With so few jobs available, no one can earn enough, or dares to take out a loan for better tools, new animals and other inputs. As a result, food insecurity is a real issue: Ruth is one of many who say some people “just eat once a day”.
Prolonged drought has eroded people’s ability to survive from the land; the scarcity and poor quality of drinking water has also undermined their strength and health. At times, Anna says, “We have to beg for water from those that have it…” Indeed, the difficulties involved in sheer survival make it hard to find the time or energy to sustain clubs and other community initiatives.
Food aid is no solution, say many of the narrators, because people need work, not “mealie meal once in a while”. Gilbert is clear: “what makes people in Mwapona poor is lack of employment…”
This is where cause and consequence become inextricably linked. As Ruth says, “If we were working, we would not have high prostitution levels…”. Widespread sex work increases people’s vulnerability to HIV, which in turn has robbed the community “of its able-bodied productive men and women…”.

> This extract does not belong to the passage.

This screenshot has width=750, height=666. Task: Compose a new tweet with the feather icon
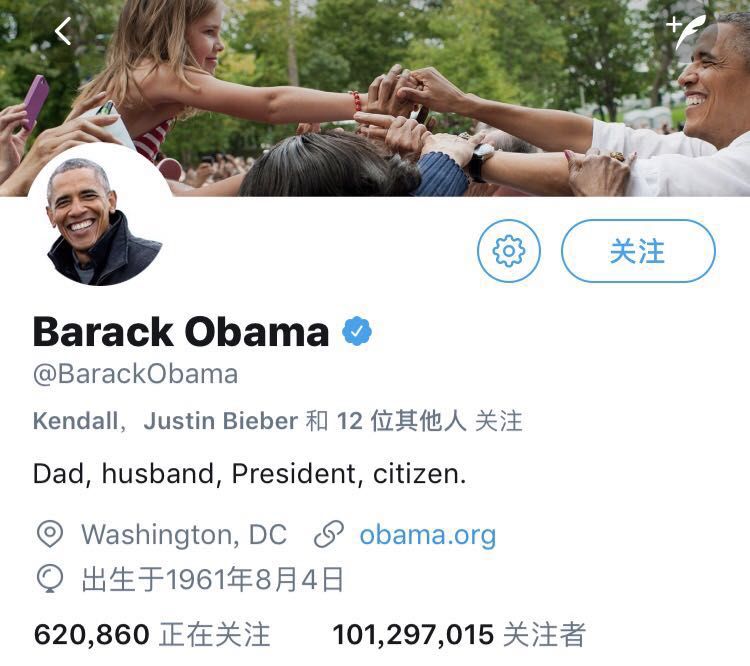coord(687,31)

Despite these problems, narrators describe some successful activities: growing vegetables and raising poultry, making the most of a new small dam, building a community school, caring generously for AIDS orphans and widows, and taking on a variety of small jobs and trading opportunities to keep children fed, clothed and in school.
Most feel that their political representatives have let them down, and that their lives would be improved if they just had better basic facilities, and assistance with agriculture and income-generation. People are not lazy, say several narrators, but they need the basic tools to work and improve their lives.
[A note on currency: Zambia’s unit of currency is the kwacha. In January 2007 4,185 kwacha equalled US$1.]